Once we've done that, we can get to calculating the rest of the resolution for this collision. We'll be doing it in a very simple way (assuming neither object has mass, and there is no impact to calculate).

float totalRadius = sphere0.radius + sphere1.radius;// the sum of the two spheres' radii
float dist = sqrt(sqrDist);// the actual distance between the two shapes' centers         
float minMovement = (totalRadius - dist);// the difference between the total radius and the actual distance tells us how far they intersect.

minMovement /= dist;// Divide by the distance to "scale" this movement so we can "scale" our distance vector (distX, distY, and distZ)

float mvmtX = distX * minMovement * 0.5f;// The minimum movement on the x-axis to resolve the collision
float mvmtY = distY * minMovement * 0.5f;// The minimum movement on the y-axis to resolve the collision
float mvmtZ = distZ * minMovement * 0.5f;// The minimum movement on the z-axis to resolve the collision

// For the sake of simplicity, we'll just have them "pop" out of each other, and won't
// be doing any interpolation to "smooth" the spheres' interaction.
//
// However, to ensure that we move the correct collider in the correct direction, we 
// need to see which one is on which side of the other, along the three axes.
if(sphere0.position.x < sphere1.position.x)
{
    sphere0.position.x -= mvmtX;
    sphere1.position.x += mvmtX;
}
else
{
    sphere0.position.x += mvmtX;
    sphere1.position.x -= mvmtX;
}

// Repeat this process for the other two axes
if(sphere0.position.y < sphere1.position.y)
{
    sphere0.position.y -= mvmtY;
    sphere1.position.y += mvmtY;
}
else
{
    sphere0.position.y += mvmtY;
    sphere1.position.y -= mvmtY;
}

if(sphere0.position.z < sphere1.position.z)
{
    sphere0.position.z -= mvmtZ;
    sphere1.position.z += mvmtZ;
}
else
{
    sphere0.position.z += mvmtZ;
    sphere1.position.z -= mvmtZ;
}

Lastly, calculating the proper radius of the sphere to get the desired effect for collision detection about a cube can be done in one of three ways:

Using a circumscribed sphere (the sphere "touches" the corners of the cube), the formula for the radius is sqrt(3)*edgeLength*0.5. You will get an "overreactive" collision detection system, in that it will detect collisions that are reasonably far outside the volume of the cube, due to the radius being able to reach out to the corners of the box. The largest point of error will be at the center of one of the faces of the cube, where the sphere will overextend the cube by 1/sqrt(3) times the side length of the cube.

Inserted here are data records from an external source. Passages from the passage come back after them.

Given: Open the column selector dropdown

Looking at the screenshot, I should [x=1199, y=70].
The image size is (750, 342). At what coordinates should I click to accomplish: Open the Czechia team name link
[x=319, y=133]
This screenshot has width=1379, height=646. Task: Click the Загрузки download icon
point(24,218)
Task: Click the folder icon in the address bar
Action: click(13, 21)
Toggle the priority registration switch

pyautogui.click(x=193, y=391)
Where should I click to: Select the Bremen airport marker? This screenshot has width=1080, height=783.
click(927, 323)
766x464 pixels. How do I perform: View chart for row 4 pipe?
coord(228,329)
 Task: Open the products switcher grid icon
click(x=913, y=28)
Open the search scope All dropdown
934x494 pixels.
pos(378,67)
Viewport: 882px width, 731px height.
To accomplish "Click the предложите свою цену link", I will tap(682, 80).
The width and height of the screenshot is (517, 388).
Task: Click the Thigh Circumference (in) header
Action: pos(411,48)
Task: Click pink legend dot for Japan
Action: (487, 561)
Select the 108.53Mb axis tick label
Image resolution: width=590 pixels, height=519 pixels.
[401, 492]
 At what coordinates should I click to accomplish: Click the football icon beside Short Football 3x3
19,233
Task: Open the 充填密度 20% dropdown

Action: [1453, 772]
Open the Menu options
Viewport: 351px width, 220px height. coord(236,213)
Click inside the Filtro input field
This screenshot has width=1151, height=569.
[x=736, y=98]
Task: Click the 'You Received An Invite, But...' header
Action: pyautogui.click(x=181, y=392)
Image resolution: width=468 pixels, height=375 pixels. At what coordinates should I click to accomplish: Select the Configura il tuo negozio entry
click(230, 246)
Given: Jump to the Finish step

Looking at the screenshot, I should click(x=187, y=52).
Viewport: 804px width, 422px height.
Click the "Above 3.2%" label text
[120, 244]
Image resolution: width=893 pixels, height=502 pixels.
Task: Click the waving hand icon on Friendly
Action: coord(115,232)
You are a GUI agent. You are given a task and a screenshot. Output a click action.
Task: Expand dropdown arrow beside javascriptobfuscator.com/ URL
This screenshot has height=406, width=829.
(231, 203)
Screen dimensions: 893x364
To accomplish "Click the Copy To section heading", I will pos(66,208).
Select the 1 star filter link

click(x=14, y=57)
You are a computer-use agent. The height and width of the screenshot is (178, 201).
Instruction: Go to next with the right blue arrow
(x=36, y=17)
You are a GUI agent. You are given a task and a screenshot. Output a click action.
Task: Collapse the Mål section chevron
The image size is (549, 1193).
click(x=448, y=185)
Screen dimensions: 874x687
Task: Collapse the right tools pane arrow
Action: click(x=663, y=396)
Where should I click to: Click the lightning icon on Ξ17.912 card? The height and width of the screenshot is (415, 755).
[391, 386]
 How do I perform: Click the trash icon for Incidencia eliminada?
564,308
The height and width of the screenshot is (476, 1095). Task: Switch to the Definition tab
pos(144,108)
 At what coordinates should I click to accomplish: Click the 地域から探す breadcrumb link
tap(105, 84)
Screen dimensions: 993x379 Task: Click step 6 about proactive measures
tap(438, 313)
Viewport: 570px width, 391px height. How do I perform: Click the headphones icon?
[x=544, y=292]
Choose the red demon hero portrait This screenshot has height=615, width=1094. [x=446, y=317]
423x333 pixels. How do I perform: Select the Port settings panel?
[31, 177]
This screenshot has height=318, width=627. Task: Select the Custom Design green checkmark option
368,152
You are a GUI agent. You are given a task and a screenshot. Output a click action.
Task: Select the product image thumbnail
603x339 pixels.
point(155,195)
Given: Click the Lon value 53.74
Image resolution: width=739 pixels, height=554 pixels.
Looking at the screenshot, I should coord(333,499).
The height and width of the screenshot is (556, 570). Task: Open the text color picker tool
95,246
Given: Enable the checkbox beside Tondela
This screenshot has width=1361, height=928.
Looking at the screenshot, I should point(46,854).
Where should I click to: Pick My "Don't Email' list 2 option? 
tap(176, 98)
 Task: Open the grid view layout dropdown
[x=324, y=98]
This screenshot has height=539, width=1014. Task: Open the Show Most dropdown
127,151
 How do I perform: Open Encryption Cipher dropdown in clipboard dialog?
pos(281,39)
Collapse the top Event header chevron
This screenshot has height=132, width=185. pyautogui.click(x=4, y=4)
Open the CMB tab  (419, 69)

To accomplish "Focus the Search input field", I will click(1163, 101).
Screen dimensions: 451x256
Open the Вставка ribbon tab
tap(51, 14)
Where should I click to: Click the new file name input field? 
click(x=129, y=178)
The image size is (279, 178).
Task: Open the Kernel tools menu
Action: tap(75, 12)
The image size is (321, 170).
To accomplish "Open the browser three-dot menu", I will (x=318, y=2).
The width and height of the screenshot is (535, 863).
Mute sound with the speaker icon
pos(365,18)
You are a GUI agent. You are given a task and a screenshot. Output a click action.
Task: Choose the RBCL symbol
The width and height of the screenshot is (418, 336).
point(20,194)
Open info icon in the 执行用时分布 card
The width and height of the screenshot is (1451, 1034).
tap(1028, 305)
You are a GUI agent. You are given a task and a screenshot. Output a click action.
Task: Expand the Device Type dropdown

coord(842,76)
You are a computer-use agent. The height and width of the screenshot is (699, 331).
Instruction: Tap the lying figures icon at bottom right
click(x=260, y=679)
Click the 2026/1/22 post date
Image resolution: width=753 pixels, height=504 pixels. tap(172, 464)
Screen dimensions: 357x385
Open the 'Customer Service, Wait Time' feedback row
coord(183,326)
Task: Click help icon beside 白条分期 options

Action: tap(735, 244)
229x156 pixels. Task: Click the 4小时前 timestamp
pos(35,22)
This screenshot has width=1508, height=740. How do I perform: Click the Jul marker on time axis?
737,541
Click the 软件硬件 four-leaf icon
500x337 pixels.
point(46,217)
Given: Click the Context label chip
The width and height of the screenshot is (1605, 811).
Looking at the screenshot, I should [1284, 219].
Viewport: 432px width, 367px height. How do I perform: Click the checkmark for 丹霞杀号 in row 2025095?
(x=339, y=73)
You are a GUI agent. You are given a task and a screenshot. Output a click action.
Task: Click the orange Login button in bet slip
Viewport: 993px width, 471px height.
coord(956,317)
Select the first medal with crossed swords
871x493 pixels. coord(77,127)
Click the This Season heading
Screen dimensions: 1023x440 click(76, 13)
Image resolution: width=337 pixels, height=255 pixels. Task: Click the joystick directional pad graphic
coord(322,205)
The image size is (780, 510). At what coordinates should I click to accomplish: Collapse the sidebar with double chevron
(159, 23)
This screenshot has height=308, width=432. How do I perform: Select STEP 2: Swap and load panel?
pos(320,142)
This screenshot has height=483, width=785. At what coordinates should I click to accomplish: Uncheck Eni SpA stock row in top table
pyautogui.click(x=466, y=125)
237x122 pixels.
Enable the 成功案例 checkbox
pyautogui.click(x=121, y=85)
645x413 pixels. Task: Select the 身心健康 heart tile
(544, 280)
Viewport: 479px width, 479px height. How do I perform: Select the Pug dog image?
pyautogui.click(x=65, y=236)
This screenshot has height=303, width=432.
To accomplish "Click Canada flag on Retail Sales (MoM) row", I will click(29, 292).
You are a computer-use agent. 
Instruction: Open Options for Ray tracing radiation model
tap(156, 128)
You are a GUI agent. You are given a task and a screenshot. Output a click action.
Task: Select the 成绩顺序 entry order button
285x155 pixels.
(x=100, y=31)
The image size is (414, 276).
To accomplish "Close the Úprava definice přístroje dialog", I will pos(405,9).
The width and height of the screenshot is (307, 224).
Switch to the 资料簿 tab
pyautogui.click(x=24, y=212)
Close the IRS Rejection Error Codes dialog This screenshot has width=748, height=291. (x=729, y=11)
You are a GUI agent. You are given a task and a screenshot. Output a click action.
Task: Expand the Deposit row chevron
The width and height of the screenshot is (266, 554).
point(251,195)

The second method would be to use an inscribed sphere, where the sphere is tangent to the faces of the cube (the sphere "touches" the centers of each cube face) and has a radius that is calculated as edgeLength*0.5. Again, there will be error, but this one will actually tend to have a bit MORE error, since it will be "underreactive" at 8 points, rather than being "overreactive" at 6, as the last one was. The amount of distance each corner will be "underreactive" (how far between the corners of the cube and the closest point on the surface of the sphere) is the same as the distance of the overreactiveness of the previous one, roughly 1/sqrt(3) times the side length.

The last method, and most accurate, is the to calculate the sphere such that it is tangent to the edges of the cube. The formula for this one's radius is edgeLength/sqrt(2). This sphere will "touch" the center of each edge of the cube, and will "overestimate" on every face, and "underestimate" on every corner. However, the distance of the overestimation/underestimation is considerably less, and generally more tolerable, being only (sqrt(3)*sqrt(2))/2 times the side length further from where it "should" be, at any point (giving arpproximately 1.4 times more accurate results, for a collision).

The choice is yours as to which best suits your needs. The first one has the best "corner" detection, but he worst "face" detection, the second has the best "face" detection and the worst "corner" detection, and the third has more or less the "average" of the first two, giving it the most "reliable" accuracy, if all cases are a possibility.